The feature map extraction information indicates the neural network model from which the feature map is extracted, and may indicate the number of layers of the feature map, the resolution of the feature map of each layer, and the like. Using the feature map extraction information, other pieces of information may be simplified. For example, in the case of a multi-layer feature map extracted through a feature pyramid model (FPN), the number of channels is identical in all layers, so there is no need to transfer the number of channels of the encoding feature map.


The feature map resolution adjustment method is determined by the encoding feature map determination unit 3220, and may indicate information about the method to be used for adjusting the resolution of a decoding feature map. A super-resolution method or an interpolation method such as bicubic interpolation may be used. When the resolution adjustment method is not determined by the encoding feature map determination unit 3220, the method may be set in advance without the need to send the information each time, so the information may not be used or may be sent only once at first.
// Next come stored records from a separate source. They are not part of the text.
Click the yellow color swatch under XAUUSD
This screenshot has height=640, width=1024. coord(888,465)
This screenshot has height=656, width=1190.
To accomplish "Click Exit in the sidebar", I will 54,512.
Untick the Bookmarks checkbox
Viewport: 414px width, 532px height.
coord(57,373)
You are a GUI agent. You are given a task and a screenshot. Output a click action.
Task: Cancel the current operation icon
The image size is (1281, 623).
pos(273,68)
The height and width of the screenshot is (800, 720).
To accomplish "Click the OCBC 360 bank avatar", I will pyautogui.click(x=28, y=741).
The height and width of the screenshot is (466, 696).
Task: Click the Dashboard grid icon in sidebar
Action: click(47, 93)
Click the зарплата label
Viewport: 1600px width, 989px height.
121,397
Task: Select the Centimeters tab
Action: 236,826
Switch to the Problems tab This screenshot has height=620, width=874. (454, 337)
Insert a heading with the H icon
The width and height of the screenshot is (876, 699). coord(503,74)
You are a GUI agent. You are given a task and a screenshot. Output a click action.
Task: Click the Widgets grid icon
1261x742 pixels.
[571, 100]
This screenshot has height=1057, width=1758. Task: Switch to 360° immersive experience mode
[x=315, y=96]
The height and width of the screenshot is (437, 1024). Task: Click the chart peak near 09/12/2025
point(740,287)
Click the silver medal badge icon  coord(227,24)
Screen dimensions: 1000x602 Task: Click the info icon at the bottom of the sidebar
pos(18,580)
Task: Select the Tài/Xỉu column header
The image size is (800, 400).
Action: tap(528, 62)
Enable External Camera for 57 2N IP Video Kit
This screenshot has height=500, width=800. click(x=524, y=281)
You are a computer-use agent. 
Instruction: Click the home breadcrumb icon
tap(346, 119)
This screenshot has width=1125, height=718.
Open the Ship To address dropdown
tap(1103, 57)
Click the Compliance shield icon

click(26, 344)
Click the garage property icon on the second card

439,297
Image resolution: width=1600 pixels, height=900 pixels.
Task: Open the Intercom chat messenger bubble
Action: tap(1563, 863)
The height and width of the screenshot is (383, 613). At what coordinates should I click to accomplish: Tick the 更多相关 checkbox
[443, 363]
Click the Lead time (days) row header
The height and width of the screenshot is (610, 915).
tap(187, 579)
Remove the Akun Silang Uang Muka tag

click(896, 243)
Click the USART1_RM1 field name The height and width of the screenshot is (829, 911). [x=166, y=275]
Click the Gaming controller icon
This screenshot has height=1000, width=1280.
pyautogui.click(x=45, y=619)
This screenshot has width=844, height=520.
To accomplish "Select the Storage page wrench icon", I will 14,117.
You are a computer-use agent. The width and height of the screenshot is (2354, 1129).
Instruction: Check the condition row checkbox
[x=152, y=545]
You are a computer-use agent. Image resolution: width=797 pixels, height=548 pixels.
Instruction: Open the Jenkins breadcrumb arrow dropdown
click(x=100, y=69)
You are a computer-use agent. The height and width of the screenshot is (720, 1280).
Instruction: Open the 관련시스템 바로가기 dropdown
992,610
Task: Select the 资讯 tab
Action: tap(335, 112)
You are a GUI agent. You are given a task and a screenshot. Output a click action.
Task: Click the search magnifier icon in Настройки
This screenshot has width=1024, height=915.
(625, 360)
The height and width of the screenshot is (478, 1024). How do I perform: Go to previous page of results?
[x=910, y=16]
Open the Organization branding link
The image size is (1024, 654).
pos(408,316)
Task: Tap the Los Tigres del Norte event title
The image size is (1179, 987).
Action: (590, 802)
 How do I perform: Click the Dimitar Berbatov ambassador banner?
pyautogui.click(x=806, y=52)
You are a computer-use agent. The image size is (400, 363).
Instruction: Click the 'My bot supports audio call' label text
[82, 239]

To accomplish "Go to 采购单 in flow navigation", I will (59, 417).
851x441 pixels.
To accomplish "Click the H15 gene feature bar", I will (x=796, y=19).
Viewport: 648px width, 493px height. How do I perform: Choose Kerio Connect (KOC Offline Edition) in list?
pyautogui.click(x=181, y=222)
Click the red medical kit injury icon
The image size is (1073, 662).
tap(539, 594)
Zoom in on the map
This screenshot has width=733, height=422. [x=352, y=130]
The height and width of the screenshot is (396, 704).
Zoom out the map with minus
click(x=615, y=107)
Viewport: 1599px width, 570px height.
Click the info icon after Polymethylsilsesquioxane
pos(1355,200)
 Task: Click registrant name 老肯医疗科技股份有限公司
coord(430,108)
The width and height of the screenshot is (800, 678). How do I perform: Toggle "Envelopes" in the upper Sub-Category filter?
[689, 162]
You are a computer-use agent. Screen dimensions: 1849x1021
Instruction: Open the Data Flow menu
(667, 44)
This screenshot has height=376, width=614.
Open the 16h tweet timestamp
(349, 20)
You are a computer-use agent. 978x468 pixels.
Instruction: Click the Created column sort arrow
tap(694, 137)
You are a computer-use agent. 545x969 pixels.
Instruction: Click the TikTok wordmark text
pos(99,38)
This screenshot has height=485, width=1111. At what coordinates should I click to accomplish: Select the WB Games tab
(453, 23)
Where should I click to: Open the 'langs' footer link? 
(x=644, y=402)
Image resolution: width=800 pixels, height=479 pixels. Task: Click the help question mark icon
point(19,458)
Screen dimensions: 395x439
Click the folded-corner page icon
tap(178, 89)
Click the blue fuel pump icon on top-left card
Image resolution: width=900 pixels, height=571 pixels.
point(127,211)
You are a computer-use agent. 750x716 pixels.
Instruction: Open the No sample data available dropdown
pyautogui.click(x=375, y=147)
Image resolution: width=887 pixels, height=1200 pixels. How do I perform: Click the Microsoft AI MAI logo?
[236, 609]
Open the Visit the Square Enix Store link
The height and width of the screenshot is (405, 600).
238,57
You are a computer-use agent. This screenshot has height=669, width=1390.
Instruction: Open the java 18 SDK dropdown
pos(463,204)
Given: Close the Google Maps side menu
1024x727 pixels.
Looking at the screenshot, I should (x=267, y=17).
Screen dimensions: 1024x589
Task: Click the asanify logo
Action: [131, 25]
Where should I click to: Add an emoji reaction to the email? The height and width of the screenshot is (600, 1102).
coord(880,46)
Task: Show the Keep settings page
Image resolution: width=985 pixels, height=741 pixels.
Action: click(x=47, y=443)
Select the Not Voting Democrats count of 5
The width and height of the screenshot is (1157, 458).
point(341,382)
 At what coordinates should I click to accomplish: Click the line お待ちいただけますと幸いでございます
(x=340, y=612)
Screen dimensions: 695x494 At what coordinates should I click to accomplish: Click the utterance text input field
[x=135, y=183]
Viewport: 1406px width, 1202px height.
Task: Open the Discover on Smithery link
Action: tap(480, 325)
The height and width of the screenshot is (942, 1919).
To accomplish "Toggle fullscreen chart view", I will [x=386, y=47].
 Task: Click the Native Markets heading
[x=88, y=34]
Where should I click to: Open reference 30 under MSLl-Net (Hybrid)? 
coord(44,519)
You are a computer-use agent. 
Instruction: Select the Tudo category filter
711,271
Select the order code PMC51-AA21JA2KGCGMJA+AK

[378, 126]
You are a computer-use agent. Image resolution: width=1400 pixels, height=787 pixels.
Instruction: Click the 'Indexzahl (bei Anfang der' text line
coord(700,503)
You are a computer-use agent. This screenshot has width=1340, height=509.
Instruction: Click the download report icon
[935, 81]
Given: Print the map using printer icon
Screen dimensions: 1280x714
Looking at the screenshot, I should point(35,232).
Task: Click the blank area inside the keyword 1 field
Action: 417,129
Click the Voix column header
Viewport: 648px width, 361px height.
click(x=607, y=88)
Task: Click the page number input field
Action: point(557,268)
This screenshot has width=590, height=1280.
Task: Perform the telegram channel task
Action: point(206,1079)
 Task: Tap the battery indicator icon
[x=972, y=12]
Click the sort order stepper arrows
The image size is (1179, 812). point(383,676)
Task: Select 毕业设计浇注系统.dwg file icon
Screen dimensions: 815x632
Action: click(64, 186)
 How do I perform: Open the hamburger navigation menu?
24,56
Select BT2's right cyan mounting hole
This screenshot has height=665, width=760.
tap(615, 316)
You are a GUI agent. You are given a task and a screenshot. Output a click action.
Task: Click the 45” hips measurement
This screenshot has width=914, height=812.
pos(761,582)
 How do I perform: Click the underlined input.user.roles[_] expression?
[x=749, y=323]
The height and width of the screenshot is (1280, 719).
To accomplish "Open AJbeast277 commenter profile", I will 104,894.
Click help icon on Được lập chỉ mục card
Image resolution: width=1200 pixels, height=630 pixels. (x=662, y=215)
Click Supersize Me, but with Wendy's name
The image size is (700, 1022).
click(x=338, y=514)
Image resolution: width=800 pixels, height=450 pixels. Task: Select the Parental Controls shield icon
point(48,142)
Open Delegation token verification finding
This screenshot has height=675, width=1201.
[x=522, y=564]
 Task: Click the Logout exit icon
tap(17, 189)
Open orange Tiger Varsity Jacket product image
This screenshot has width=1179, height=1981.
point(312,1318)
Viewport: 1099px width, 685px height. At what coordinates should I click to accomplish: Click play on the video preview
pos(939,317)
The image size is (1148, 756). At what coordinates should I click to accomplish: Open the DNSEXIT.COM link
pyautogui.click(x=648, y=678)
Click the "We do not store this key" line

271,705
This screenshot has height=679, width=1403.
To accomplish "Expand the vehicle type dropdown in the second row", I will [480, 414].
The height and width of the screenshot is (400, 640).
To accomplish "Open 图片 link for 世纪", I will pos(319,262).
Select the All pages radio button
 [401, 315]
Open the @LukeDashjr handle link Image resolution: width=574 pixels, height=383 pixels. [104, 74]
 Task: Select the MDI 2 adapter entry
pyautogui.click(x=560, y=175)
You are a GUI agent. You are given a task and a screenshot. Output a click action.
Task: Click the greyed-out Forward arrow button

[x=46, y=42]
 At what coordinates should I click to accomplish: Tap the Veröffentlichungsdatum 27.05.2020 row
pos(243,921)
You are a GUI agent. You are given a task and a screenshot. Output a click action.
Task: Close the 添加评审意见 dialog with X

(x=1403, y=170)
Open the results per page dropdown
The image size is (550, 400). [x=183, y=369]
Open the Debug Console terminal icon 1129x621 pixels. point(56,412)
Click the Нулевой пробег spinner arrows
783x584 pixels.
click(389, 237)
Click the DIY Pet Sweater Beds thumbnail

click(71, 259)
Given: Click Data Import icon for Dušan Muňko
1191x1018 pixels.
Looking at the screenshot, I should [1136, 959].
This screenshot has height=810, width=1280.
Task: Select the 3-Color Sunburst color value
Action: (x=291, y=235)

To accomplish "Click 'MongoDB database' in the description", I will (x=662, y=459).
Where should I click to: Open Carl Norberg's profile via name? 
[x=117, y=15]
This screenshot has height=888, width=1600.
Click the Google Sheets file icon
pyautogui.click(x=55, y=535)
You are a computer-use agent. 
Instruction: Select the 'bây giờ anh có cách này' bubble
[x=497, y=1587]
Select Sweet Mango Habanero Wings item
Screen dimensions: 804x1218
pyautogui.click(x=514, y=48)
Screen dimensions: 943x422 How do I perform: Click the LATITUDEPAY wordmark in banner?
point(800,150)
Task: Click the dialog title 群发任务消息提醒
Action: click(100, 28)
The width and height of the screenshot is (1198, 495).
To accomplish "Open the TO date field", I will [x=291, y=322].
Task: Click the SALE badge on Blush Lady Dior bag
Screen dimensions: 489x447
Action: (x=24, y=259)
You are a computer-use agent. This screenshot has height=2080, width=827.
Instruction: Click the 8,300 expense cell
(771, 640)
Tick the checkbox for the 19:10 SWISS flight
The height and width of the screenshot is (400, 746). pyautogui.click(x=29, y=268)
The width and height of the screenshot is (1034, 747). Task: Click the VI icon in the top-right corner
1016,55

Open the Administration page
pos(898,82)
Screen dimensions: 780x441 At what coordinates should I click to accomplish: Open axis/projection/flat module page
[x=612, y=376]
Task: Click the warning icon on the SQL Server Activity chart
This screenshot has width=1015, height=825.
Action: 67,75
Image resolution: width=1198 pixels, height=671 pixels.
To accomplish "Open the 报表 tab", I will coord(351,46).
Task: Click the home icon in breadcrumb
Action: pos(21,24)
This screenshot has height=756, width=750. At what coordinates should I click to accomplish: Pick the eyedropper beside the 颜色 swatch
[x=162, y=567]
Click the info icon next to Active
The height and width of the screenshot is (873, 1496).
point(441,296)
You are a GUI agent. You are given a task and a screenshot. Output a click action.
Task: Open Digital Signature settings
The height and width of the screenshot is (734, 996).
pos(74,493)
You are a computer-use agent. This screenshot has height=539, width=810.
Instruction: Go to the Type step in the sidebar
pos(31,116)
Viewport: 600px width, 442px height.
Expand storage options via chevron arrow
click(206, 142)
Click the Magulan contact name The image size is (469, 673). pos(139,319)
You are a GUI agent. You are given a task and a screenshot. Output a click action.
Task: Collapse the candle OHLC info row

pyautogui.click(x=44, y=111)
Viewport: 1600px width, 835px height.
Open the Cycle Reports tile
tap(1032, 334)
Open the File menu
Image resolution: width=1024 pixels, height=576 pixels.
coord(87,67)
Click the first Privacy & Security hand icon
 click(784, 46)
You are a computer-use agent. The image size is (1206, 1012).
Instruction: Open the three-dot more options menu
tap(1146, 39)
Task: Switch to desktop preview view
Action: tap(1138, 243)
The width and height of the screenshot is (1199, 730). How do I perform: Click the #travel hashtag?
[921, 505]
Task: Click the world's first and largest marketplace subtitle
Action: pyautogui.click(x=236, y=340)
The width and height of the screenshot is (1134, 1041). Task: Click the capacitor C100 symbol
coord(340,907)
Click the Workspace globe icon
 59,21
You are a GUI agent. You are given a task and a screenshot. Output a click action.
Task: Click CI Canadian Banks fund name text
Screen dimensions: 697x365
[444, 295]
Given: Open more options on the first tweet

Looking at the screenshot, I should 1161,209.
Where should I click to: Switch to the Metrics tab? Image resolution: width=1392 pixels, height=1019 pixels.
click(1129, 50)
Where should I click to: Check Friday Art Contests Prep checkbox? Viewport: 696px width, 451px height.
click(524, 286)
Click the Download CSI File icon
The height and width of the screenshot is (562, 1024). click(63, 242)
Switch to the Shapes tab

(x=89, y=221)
The feature map quantization parameter information indicates, when a quantization parameter is changed by the encoding feature map determination unit 3220, the changed quantization parameter.


The feature map reconstruction mode is information about the mode that is to be used when a decoding feature map is reconstructed into the feature map to be reconstructed. It may include inter-layer resolution information, intra-layer resolution information, and non-adjustment of resolution.


It is desirable that these pieces of information are set in advance or transferred to the means of performing a machine task after being encoded by the feature map encoding unit 3250 and decoded by the means of decoding the feature map. Among these pieces of information, the information determined by the encoding feature map determination unit 3220, such as the resolution of the encoding feature map, the feature map to be reconstructed, the information about the decoding feature map resolution adjustment method, and the encoding feature map quantization parameter information, has to be announced to the decoding apparatus 3300.


The information about the encoding feature map selected by the encoding feature map determination unit 3220 may be separately transferred using a flag value, and the corresponding information may be acquired using the resolution of the encoding feature map, the layer information thereof, and the information about the feature map to be reconstructed.


The information about adjustment of the resolution of the encoding feature map of a corresponding layer may be acquired through the encoding feature map resolution, the layer information thereof, and the extraction information. Alternatively, the information about adjustment of the resolution of the encoding feature map may be transferred using an additional flag value. Alternatively, the information may be set using a scale factor value indicating the degree of adjustment of the resolution of the encoding feature map, or the value may not be transferred when resolution adjustment is not applied.


For example, referring to FIG. 59, the resolution of the original feature map of a corresponding layer may be acquired through the encoding feature map extraction information and the layer information. When the encoding feature map is extracted from a feature pyramid network and the original resolution of P4 is 10 × 10, if the layer information of the encoding feature map is P4 and each of the horizontal resolution and the vertical resolution of the encoding feature map is 5, it can be seen that the horizontal resolution and the vertical resolution of the corresponding feature map are respectively reduced by half the horizontal resolution and half the vertical resolution.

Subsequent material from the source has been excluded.